> Task goal
Set down every entry exactly as it was written.

> Record excerpts
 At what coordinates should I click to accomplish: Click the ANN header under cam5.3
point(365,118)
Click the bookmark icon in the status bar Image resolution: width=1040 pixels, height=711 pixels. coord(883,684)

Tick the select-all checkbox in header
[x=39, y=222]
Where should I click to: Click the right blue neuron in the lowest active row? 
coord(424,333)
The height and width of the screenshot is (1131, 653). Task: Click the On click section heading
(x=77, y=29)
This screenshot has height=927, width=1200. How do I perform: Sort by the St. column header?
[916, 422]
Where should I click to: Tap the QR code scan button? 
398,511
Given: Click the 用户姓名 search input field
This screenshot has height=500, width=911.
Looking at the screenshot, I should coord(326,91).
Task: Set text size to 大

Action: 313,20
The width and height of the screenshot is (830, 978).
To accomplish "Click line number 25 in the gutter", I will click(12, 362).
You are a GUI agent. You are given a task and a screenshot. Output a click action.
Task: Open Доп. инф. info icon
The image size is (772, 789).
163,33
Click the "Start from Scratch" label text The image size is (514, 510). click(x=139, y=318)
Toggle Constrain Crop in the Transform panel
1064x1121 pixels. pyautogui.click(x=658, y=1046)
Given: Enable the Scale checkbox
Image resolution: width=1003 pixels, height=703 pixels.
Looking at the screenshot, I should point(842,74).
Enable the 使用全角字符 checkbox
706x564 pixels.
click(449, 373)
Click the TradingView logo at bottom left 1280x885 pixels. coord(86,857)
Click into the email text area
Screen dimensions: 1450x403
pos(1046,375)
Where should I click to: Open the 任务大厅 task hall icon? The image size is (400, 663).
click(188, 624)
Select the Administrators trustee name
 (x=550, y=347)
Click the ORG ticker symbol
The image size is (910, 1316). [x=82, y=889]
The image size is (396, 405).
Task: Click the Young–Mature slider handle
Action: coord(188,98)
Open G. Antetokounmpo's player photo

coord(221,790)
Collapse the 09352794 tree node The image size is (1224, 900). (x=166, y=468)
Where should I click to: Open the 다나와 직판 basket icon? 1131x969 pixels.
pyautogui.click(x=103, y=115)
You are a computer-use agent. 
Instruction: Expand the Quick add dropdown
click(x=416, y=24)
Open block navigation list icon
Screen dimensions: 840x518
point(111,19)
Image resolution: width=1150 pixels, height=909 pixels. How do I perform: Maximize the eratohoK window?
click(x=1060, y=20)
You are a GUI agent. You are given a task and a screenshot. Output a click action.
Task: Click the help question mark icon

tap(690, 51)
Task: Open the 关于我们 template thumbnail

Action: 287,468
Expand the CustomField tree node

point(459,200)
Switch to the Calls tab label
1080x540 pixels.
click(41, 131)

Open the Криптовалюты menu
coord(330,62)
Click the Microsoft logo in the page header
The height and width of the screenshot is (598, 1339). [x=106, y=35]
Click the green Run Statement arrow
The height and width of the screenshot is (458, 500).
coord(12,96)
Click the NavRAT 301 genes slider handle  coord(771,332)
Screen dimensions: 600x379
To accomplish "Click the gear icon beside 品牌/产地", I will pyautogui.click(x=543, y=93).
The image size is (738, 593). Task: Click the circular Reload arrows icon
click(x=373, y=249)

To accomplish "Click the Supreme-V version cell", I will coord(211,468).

> Completed task
 At what coordinates should I click to accomplish: Click the ANN header under cam5.3
point(365,118)
Click the bookmark icon in the status bar Image resolution: width=1040 pixels, height=711 pixels. coord(883,684)

Tick the select-all checkbox in header
[x=39, y=222]
Where should I click to: Click the right blue neuron in the lowest active row? 
coord(424,333)
The height and width of the screenshot is (1131, 653). Task: Click the On click section heading
(x=77, y=29)
This screenshot has height=927, width=1200. How do I perform: Sort by the St. column header?
[916, 422]
Where should I click to: Tap the QR code scan button? 
398,511
Given: Click the 用户姓名 search input field
This screenshot has height=500, width=911.
Looking at the screenshot, I should coord(326,91).
Task: Set text size to 大

Action: 313,20
The width and height of the screenshot is (830, 978).
To accomplish "Click line number 25 in the gutter", I will click(12, 362).
You are a GUI agent. You are given a task and a screenshot. Output a click action.
Task: Open Доп. инф. info icon
The image size is (772, 789).
163,33
Click the "Start from Scratch" label text The image size is (514, 510). click(x=139, y=318)
Toggle Constrain Crop in the Transform panel
1064x1121 pixels. pyautogui.click(x=658, y=1046)
Given: Enable the Scale checkbox
Image resolution: width=1003 pixels, height=703 pixels.
Looking at the screenshot, I should point(842,74).
Enable the 使用全角字符 checkbox
706x564 pixels.
click(449, 373)
Click the TradingView logo at bottom left 1280x885 pixels. coord(86,857)
Click into the email text area
Screen dimensions: 1450x403
pos(1046,375)
Where should I click to: Open the 任务大厅 task hall icon? The image size is (400, 663).
click(188, 624)
Select the Administrators trustee name
 (x=550, y=347)
Click the ORG ticker symbol
The image size is (910, 1316). [x=82, y=889]
The image size is (396, 405).
Task: Click the Young–Mature slider handle
Action: coord(188,98)
Open G. Antetokounmpo's player photo

coord(221,790)
Collapse the 09352794 tree node The image size is (1224, 900). (x=166, y=468)
Where should I click to: Open the 다나와 직판 basket icon? 1131x969 pixels.
pyautogui.click(x=103, y=115)
You are a computer-use agent. 
Instruction: Expand the Quick add dropdown
click(x=416, y=24)
Open block navigation list icon
Screen dimensions: 840x518
point(111,19)
Image resolution: width=1150 pixels, height=909 pixels. How do I perform: Maximize the eratohoK window?
click(x=1060, y=20)
You are a GUI agent. You are given a task and a screenshot. Output a click action.
Task: Click the help question mark icon

tap(690, 51)
Task: Open the 关于我们 template thumbnail

Action: 287,468
Expand the CustomField tree node

point(459,200)
Switch to the Calls tab label
1080x540 pixels.
click(41, 131)

Open the Криптовалюты menu
coord(330,62)
Click the Microsoft logo in the page header
The height and width of the screenshot is (598, 1339). [x=106, y=35]
Click the green Run Statement arrow
The height and width of the screenshot is (458, 500).
coord(12,96)
Click the NavRAT 301 genes slider handle  coord(771,332)
Screen dimensions: 600x379
To accomplish "Click the gear icon beside 品牌/产地", I will pyautogui.click(x=543, y=93).
The image size is (738, 593). Task: Click the circular Reload arrows icon
click(x=373, y=249)

To accomplish "Click the Supreme-V version cell", I will coord(211,468).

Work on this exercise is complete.